The street art movement, which narrator Rhys Ifans likens to punk rock, began as a way for gifted youth to express their ideas on public consumption and the state of the union. It legitimized graffiti and vandalism in a way, giving rise to several stars of the scene, including Invader, Shepard Fairey (the mind behind the Barack Obama "Hope" poster), and Banksy, who all appear in the documentary. Their rise to fame is an interesting arc of troublemaking turned into wondrous profit, but there's another story the film wants to tell, about a man who was supposedly there to document the movement, only to find himself joining the gang: Thierry Guetta.
Guetta is a portly Frenchman with thick sideburns, scenester clothes, and an OCD compulsion to videotape his every waking moment, blaming the urge on the sudden loss of his mother. He's mentally questionable, but full of life, devoting his soul to the street art currents, looking to befriend all the major players under the guise of a documentary he never intended to make. Guetta is a real character and his itch to impress drives the core of "Gift Shop," with much of the film devoted to his Hi-8 footage, which captured his sycophantic mentality and boundless curiosity. Through the years, Guetta developed himself as a confidant and chronicler, but his true quest, his raison d'ĂȘtre, was to snuggle up to the enigmatic star of the show: Bansky.
The most illustrious of the street artists, Banksy's a Brit with an endless appetite for mischievous artwork, spreading his messages and startling images all over the world. Banksy is an elusive icon who appears in "Gift Shop" shrouded in darkness, with a digitally altered voice that sounds suspiciously like Ifans. He's also credited as director here, but that's open for debate as well. Though very little is revealed about him, Banksy is the blood (or spray paint) that flows through Guetta's veins, and the impetus for the eventual transformation that takes Guetta from a probing observer to a major force in the street movement, or so we think.
I assume there's an irony at play with "Gift Shop," detailing how Guetta basically snuck in the back door of the industry, taking lessons gathered from his time on the street to create his own brand, rechristening himself Mr. Brainwash. Both celebratory of Guetta's pop art accomplishments and annoyed with his transparency, Banksy fashions something of a hit piece with "Gift Shop," inspecting the flowing toxins of hype and ego as Mr. Brainwash becomes an art-world darling due to some clever marketing and a general piggybacking on Banksy's name (complete with an alt-weekly cover story and line of wealthy art vampires ready to cash in on a carefully manufactured reputation).

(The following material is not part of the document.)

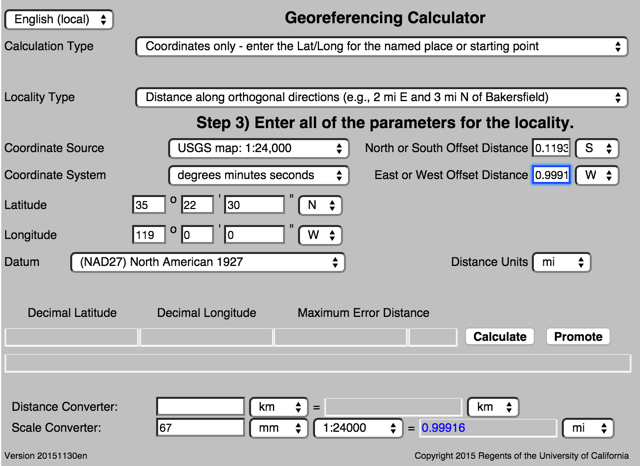Click the East or West Offset Distance field

[550, 175]
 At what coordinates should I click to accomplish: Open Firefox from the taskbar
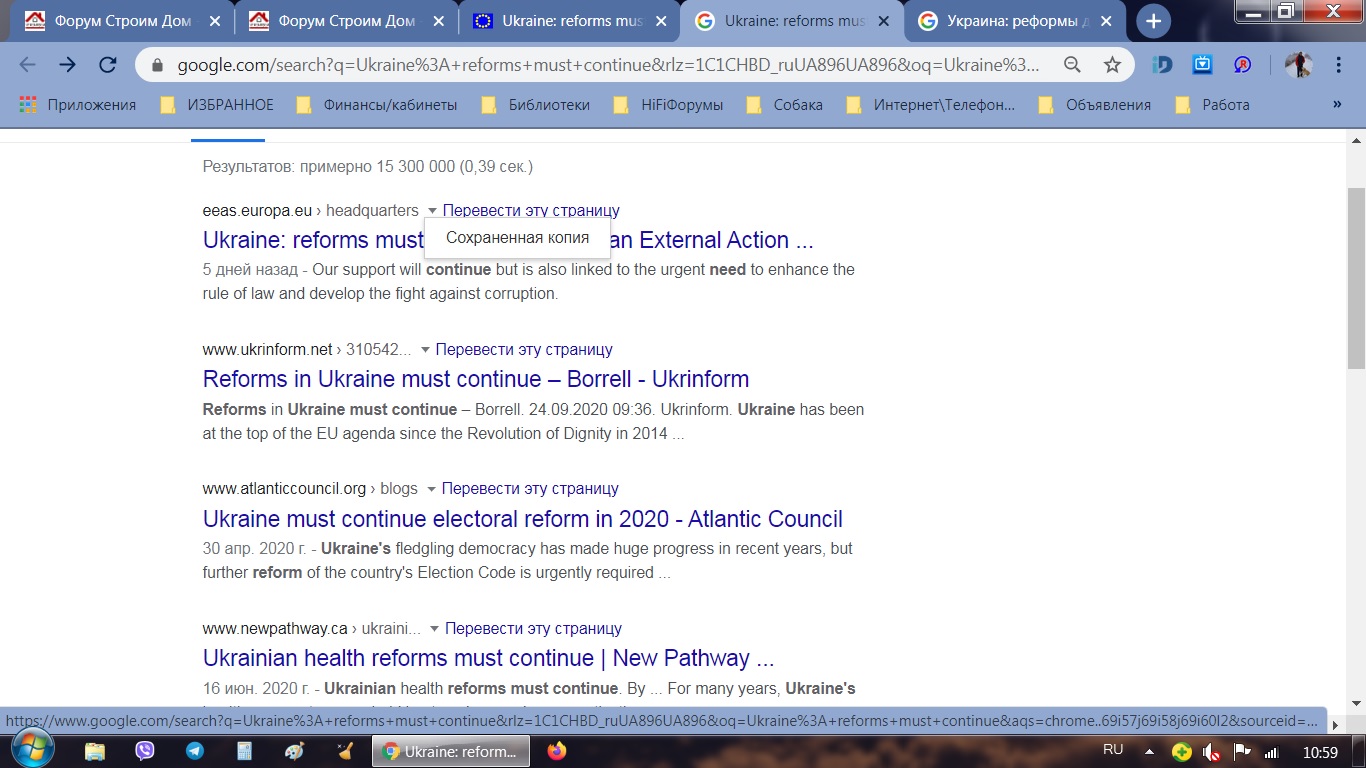pos(557,750)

"Exit Through the Gift Shop" doesn't really show any fangs, only mild displeasure with the state of the street art union, with Banksy himself lamenting the purpose of it all. There are a hundred questions left behind worth asking about the subculture: How do the artists afford it all? How do they consider the crime of vandalism? How do Guetta's wife and three children truly feel about his rise to fame? What does Banksy think of the commodification of his work? How do the defaced building owners approach the street art plague? The documentary is wholly unenlightening, perhaps even fearful of a discussion that might challenge the integrity of the art world since, as viewed in this picture, the participants seems very uncomfortable verbalizing anything more than their own mythmaking or distaste for others.